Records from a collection
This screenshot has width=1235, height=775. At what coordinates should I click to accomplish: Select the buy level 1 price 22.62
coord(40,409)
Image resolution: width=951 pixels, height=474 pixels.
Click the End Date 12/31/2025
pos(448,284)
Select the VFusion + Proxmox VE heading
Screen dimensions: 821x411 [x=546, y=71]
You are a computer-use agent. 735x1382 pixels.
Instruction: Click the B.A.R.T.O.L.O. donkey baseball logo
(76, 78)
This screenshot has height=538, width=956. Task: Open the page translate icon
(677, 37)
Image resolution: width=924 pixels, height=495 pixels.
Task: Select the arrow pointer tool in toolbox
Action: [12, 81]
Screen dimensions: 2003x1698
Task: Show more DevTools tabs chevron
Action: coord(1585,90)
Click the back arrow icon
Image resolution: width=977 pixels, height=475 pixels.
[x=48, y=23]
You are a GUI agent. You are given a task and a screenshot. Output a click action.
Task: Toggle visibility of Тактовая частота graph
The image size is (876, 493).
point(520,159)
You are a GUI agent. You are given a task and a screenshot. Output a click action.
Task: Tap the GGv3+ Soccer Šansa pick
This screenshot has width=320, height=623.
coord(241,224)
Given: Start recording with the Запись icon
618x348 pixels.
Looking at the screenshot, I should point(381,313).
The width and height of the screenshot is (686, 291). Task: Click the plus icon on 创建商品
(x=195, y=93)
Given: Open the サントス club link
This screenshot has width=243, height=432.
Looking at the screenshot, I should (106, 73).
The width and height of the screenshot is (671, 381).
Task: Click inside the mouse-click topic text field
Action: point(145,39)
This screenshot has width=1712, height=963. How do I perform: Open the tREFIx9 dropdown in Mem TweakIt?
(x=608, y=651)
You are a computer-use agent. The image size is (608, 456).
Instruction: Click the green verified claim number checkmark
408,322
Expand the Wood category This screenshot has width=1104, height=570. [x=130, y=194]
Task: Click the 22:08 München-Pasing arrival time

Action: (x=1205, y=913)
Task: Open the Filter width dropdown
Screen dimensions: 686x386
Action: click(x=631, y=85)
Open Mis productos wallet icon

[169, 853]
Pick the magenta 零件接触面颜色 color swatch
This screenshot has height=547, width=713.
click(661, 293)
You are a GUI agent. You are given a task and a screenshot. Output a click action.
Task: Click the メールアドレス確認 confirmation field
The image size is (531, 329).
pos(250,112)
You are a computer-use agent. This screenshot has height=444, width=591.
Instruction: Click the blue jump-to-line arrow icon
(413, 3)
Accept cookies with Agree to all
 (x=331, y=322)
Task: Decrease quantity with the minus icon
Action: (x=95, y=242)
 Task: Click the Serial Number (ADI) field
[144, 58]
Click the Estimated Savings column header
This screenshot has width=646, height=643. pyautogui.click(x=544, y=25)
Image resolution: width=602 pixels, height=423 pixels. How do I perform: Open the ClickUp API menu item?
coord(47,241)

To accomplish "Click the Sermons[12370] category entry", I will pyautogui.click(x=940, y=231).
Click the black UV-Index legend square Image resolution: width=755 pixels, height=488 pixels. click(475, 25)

_EXERCISE AIM_. Please revise the listing above, changing every "Instruction" to "Command" and leaving everything else the same.

_TASK SOLUTION_.
This screenshot has width=1235, height=775. At what coordinates should I click to accomplish: Select the buy level 1 price 22.62
coord(40,409)
Image resolution: width=951 pixels, height=474 pixels.
Click the End Date 12/31/2025
pos(448,284)
Select the VFusion + Proxmox VE heading
Screen dimensions: 821x411 [x=546, y=71]
You are a computer-use agent. 735x1382 pixels.
Command: Click the B.A.R.T.O.L.O. donkey baseball logo
(76, 78)
This screenshot has height=538, width=956. Task: Open the page translate icon
(677, 37)
Image resolution: width=924 pixels, height=495 pixels.
Task: Select the arrow pointer tool in toolbox
Action: [12, 81]
Screen dimensions: 2003x1698
Task: Show more DevTools tabs chevron
Action: coord(1585,90)
Click the back arrow icon
Image resolution: width=977 pixels, height=475 pixels.
[x=48, y=23]
You are a GUI agent. You are given a task and a screenshot. Output a click action.
Task: Toggle visibility of Тактовая частота graph
The image size is (876, 493).
point(520,159)
You are a GUI agent. You are given a task and a screenshot. Output a click action.
Task: Tap the GGv3+ Soccer Šansa pick
This screenshot has width=320, height=623.
coord(241,224)
Given: Start recording with the Запись icon
618x348 pixels.
Looking at the screenshot, I should point(381,313).
The width and height of the screenshot is (686, 291). Task: Click the plus icon on 创建商品
(x=195, y=93)
Given: Open the サントス club link
This screenshot has width=243, height=432.
Looking at the screenshot, I should (106, 73).
The width and height of the screenshot is (671, 381).
Task: Click inside the mouse-click topic text field
Action: point(145,39)
This screenshot has width=1712, height=963. How do I perform: Open the tREFIx9 dropdown in Mem TweakIt?
(x=608, y=651)
You are a computer-use agent. The image size is (608, 456).
Command: Click the green verified claim number checkmark
408,322
Expand the Wood category This screenshot has width=1104, height=570. [x=130, y=194]
Task: Click the 22:08 München-Pasing arrival time

Action: (x=1205, y=913)
Task: Open the Filter width dropdown
Screen dimensions: 686x386
Action: click(x=631, y=85)
Open Mis productos wallet icon

[169, 853]
Pick the magenta 零件接触面颜色 color swatch
This screenshot has height=547, width=713.
click(661, 293)
You are a GUI agent. You are given a task and a screenshot. Output a click action.
Task: Click the メールアドレス確認 confirmation field
The image size is (531, 329).
pos(250,112)
You are a computer-use agent. This screenshot has height=444, width=591.
Command: Click the blue jump-to-line arrow icon
(413, 3)
Accept cookies with Agree to all
 (x=331, y=322)
Task: Decrease quantity with the minus icon
Action: (x=95, y=242)
 Task: Click the Serial Number (ADI) field
[144, 58]
Click the Estimated Savings column header
This screenshot has width=646, height=643. pyautogui.click(x=544, y=25)
Image resolution: width=602 pixels, height=423 pixels. How do I perform: Open the ClickUp API menu item?
coord(47,241)

To accomplish "Click the Sermons[12370] category entry", I will pyautogui.click(x=940, y=231).
Click the black UV-Index legend square Image resolution: width=755 pixels, height=488 pixels. click(475, 25)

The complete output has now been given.